In [1]:
import os
import sys
# Add src to path for imports
sys.path.insert(0, os.path.join(os.getcwd(), '..', 'src'))
sys.path.insert(0, os.path.join(os.getcwd(), '..'))

# SQuAD v2 Processing & Caching Demo

This notebook demonstrates the end-to-end data pipeline used by MemXLNet-QA:

1. Process a (small) subset of SQuAD v2 into segment features and cache them.
2. Re-run processing to show near-instant cache reuse.
3. Inspect cached feature structure.
4. Manually re-shard features into multiple chunks and stream them chunk-by-chunk (simulating low‑memory mode).
5. Re-create a `SquadLikeQADataset` from cache and verify integrity.
6. Build a time-step-major dataloader and inspect the per-time-step batches (showing how segments align across documents for memory propagation).

We'll keep parameters small for speed.

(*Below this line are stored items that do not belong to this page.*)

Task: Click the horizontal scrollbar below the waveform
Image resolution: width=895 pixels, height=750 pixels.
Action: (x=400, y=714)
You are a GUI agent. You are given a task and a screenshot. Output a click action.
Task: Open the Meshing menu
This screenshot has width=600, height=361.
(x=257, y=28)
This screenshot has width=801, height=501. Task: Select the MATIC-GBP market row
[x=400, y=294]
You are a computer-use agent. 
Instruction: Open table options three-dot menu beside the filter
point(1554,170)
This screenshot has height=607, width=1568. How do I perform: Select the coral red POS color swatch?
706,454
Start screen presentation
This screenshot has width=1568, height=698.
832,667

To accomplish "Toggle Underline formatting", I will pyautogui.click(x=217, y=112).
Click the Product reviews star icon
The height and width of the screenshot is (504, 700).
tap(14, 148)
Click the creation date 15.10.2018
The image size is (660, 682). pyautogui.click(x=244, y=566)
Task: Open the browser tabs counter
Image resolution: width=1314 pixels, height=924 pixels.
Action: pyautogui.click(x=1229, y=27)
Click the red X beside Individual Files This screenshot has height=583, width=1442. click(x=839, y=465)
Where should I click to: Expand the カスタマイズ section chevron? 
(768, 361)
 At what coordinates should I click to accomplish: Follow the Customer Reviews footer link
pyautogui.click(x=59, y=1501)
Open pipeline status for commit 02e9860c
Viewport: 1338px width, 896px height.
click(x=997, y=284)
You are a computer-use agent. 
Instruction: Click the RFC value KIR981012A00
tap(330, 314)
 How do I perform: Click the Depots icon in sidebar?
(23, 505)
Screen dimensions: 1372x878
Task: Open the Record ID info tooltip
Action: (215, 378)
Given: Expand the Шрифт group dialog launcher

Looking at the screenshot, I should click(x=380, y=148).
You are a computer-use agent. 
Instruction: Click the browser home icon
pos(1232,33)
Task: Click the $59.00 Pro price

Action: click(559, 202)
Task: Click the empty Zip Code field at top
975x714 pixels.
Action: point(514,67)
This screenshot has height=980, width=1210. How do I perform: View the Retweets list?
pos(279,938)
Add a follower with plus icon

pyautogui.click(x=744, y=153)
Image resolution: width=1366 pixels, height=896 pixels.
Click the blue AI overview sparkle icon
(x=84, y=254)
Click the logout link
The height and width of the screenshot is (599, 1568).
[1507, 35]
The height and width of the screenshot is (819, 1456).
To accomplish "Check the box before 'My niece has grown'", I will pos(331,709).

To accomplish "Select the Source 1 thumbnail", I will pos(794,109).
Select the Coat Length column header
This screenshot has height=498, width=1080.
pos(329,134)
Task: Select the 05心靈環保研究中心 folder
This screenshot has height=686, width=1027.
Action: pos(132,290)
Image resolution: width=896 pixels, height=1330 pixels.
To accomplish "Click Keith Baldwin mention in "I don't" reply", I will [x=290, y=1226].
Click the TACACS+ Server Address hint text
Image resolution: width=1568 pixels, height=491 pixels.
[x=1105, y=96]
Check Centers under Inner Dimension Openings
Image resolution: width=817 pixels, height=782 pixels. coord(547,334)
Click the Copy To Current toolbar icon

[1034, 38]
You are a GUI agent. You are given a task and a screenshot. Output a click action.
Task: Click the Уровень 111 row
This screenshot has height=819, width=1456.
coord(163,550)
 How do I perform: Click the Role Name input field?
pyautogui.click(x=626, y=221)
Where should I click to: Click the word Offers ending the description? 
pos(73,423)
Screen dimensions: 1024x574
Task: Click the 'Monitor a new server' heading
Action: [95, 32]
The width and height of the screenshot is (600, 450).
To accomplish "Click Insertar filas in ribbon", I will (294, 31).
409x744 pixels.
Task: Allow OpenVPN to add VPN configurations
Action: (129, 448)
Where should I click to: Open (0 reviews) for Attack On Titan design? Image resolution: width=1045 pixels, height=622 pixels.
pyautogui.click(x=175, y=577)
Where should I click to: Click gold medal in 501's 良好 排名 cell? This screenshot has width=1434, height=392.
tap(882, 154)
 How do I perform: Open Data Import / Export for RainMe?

Adjust `max_examples`, `max_seq_length`, and `doc_stride` for fuller runs.

---


In [2]:
import os
import time
from transformers import XLNetTokenizerFast
from src.data import (
    process_and_cache_dataset,
    create_dataset_from_cache,
    ChunkedCacheManager,
    create_dataloader,
)

# Configuration (tweak for larger experiments)
dataset_name = "squad_v2"
split = "validation"  # smaller than train; fine for demo
max_examples = 60       # limit for speed
max_seq_length = 384    # shorter than 384 default to speed up
doc_stride = 64
cache_dir = "./.cache_demo"
os.makedirs(cache_dir, exist_ok=True)

# Load base tokenizer (no memory tokens needed for pure data demo)
tokenizer = XLNetTokenizerFast.from_pretrained("xlnet-base-cased")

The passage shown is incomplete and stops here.